• Aim of the exercise: Pick every line from the data that holds the word "accomplish".

Information below:

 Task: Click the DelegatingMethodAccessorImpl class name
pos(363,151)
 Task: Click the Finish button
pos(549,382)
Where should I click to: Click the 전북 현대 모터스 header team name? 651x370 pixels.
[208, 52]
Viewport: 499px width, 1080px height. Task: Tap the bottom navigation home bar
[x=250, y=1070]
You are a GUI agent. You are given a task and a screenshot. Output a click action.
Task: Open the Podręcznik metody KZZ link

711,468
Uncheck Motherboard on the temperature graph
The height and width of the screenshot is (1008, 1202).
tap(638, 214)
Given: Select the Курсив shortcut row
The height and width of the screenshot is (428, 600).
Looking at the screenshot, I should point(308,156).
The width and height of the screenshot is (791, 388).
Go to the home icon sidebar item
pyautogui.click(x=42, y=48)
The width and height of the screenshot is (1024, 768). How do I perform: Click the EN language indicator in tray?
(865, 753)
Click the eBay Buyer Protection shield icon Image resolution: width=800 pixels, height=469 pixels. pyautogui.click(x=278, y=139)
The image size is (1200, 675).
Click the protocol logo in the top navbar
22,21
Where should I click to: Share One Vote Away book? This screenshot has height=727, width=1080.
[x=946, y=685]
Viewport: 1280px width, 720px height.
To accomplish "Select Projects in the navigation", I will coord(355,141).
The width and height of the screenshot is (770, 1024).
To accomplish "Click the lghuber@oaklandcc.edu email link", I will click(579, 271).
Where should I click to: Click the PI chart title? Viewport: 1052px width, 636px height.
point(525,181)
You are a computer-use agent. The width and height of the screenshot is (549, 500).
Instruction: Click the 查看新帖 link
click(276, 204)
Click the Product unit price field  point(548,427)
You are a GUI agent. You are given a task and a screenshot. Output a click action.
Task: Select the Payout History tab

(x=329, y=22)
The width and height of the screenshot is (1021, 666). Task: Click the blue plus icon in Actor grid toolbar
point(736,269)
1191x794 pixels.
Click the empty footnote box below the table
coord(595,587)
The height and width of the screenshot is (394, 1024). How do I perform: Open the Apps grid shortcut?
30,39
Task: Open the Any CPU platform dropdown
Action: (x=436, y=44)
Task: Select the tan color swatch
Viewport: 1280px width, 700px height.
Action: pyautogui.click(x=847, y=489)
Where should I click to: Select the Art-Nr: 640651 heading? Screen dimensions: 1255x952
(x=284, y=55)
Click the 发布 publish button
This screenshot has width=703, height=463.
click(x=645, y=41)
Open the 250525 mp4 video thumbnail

End of Information.

• Answer space:
To accomplish "Select Projects in the navigation", I will coord(355,141).
To accomplish "Click the lghuber@oaklandcc.edu email link", I will click(579, 271).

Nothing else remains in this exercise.